Tribute: Vera Ralston

By Monica Sullivan
Movie Magazine International
Vera Hruba Ralston was the unfortunate recipient of much teasing during her eighteen year career (from 1941-1958) at Republic. The head of the studio, Herbert John Yates, was madly in love with her and finally married her in 1952. Yates tried to make every single one of Vera Ralston's 26 movies look like it had been made at MGM or Paramount or Universal, anywhere but at lowly Republic. Therein lies the problem with a fair evaluation of Vera Ralston's skills as a film actress. Republic pictures looked their best when their filmmakers didn't try to mask their humble origins and Republic actors did their best work when they didn't feel like they were slumming it because their major studio careers were on the skids. Vera Ralston never worked anywhere besides Republic and she never got over her thrill of escaping her native Czechoslovakia to work in America as an American. (She received her U.S. citizenship in 1946.)
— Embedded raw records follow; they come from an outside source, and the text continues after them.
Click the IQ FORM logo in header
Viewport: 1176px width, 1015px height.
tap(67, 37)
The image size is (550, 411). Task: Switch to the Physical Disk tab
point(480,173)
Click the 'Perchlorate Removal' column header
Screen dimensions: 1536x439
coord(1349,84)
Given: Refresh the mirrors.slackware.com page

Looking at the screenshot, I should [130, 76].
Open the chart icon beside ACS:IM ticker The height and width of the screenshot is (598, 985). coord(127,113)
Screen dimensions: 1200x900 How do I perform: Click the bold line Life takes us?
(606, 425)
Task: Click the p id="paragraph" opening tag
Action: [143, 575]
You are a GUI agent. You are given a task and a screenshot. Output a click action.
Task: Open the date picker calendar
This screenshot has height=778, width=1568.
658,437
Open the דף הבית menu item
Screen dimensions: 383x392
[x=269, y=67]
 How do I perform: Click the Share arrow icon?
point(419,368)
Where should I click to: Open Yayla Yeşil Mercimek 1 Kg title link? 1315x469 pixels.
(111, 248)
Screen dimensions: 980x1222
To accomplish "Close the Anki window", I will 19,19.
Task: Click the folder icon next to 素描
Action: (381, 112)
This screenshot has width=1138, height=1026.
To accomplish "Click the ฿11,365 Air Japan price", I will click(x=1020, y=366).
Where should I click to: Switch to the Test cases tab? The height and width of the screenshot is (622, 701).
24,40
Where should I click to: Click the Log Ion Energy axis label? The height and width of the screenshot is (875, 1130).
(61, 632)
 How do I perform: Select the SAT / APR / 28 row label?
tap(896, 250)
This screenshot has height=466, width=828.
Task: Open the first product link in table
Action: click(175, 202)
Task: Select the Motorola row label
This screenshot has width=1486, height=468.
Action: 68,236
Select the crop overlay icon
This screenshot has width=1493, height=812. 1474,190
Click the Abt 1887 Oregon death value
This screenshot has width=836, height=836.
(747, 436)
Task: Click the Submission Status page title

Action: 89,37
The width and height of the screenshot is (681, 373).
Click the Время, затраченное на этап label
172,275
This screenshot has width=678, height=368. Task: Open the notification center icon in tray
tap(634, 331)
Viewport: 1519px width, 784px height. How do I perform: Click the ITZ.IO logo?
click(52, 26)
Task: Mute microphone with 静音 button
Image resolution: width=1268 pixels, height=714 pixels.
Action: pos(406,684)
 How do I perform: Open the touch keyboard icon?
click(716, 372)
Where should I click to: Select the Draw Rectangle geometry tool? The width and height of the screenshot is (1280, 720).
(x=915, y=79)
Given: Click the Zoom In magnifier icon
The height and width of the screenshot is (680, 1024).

Her road to modest fame began as an ice skater: even though she was not in Sonja Henie's league as a prize winner or as a box office attraction, she did appear in three musical extravaganzas, 1941's "Ice Capades," 1942's "Ice Capades Revue" and 1944's "Lake Placid Serenade." Also in 1944, she was Janie Farrell in "The Lady And The Monster," perhaps her most fondly remembered film. It co-starred many actors who had once been A-players in Hollywood: Erich Von Stroheim as Professor Franz Mueller, Richard Arlen as Patrick Cory, Mary Nash as Mrs. Fame, Sidney Blackmer as Eugene Fulton and Helen Vinson as Chloe Donovan. It was based on Curt Siodmak's classic science fiction novel "Donovan's Brain" and was creepy enough to make everyone in the cast look like they were born to the genre, including the young and inexperienced Vera Ralston. Thanks to the Westerns Channel, I've seen more of Ralston's work over the years and she DID improve as an actress, despite being miscast in nearly every movie she made.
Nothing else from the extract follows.